Serena dan Sheeran: Berakhir di Penguhujung Jalan

   alone, beautiful, blue, boyfriend and girlfriend, broken, colorfull, crazy, darkness, eyes, forever, friends, girl, girls, hair, happiness, happy, hat, hot, kiss, lips, lipstick, love, pink, pretty, sexy

   Setengah jam Serena berdeiri di depan rumah berwarna coklat yang mulai memudar itu. Dalam hatinya ragu, apakah Ia akan tetap menunggu sahabatnya untuk keluar dari rumahnya, atau Ia harus meninggalkan rumah itu segera. Tangannya gemetar, tubuhnya pun ikut gemetar.
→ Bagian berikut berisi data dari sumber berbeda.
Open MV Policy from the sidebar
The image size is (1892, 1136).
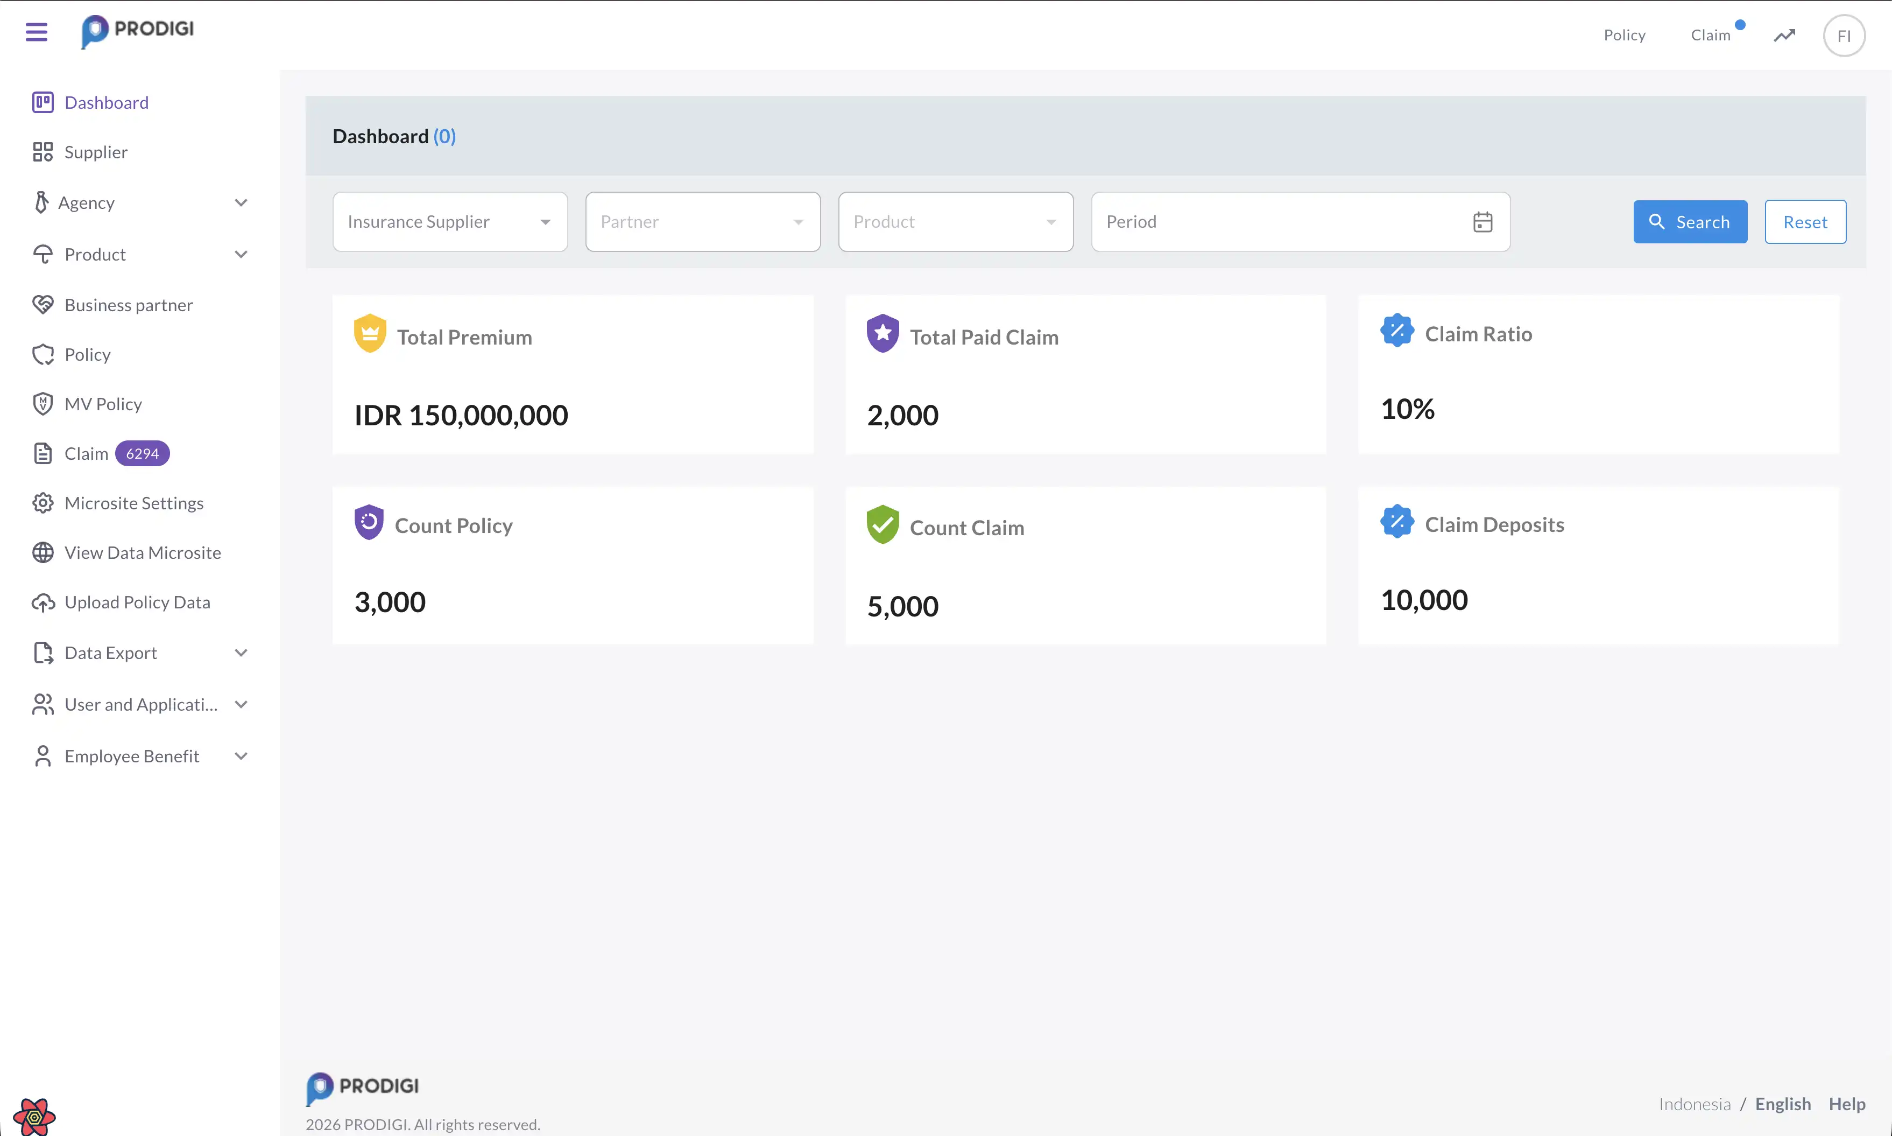click(x=103, y=403)
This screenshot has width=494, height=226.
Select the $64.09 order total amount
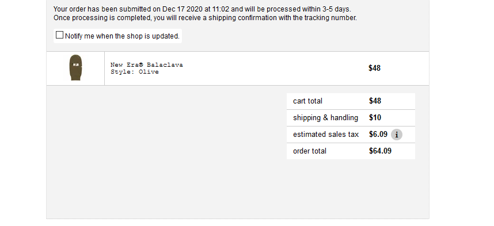point(380,151)
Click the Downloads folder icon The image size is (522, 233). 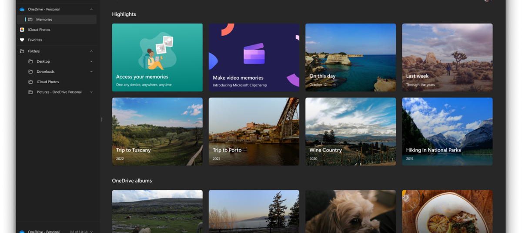(31, 72)
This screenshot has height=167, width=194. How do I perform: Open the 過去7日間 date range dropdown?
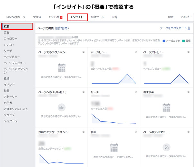[62, 28]
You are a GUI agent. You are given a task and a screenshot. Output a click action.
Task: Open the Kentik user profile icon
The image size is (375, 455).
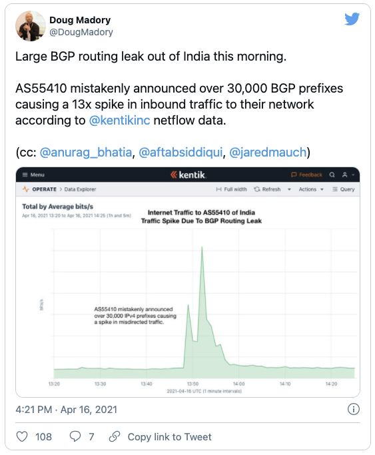[x=345, y=175]
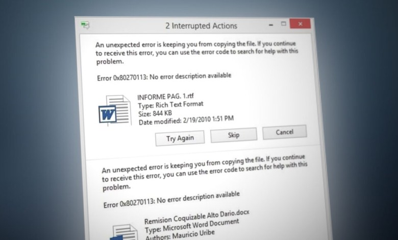This screenshot has height=240, width=398.
Task: Click the 2 Interrupted Actions title text
Action: (x=201, y=26)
Hujan yang dari tadi pagi turun baru saja berhenti dan masih menyisakan rintik-rintik yang cukup lebat.

   "Serena?" Panggil Sheeran dari jendela rumahnya. "Sedang apa kau disana?"

   Serena asik mengamati rintik air hujan hingga Ia terbawa oleh rintik-rintik air hujan itu. Ia memejamkan mata seraya mengingat kembali bagaimana dulu ketika Ia mengenal seorang Sheeran. Ia kembali mengingat masa-masa dua tahun silam dan ketika dirinya masih mengenakan baju putih abu-abu melompat kegirangan sembari tertawa sana-sini merasa bangga terhadap dirinya yang lulus dari sekolah Permata Bangsa.

   "Waktu itu aku kelas dua IPA satu dan selalu berontak keras ketika guru-guru menanyakan apakah aku berhak untuk berada di kelas IPA, atau tidak. Aku berkata sekeras mungkin jika aku tidak berhak mendapatkan kelas IPA, tapi mereka semua menertawakan ku dan kembali bertanya, kamu bisa melakukan segalanya, asalkan kamu mau. Itu yang selalu aku ingat hingga saat ini." Serena membuka matanya dan berkata hal demikian. Dalam dirinya, Ia yakin jika Ia hanya sendiri di tempat itu; persis di depan rumah Sheeran. Ia tidak sadar jika Sheeran berada dekat dengannya dan mendengarkan apa yang Ia katakan sembari mengingat-ingat kenangan masa lalu.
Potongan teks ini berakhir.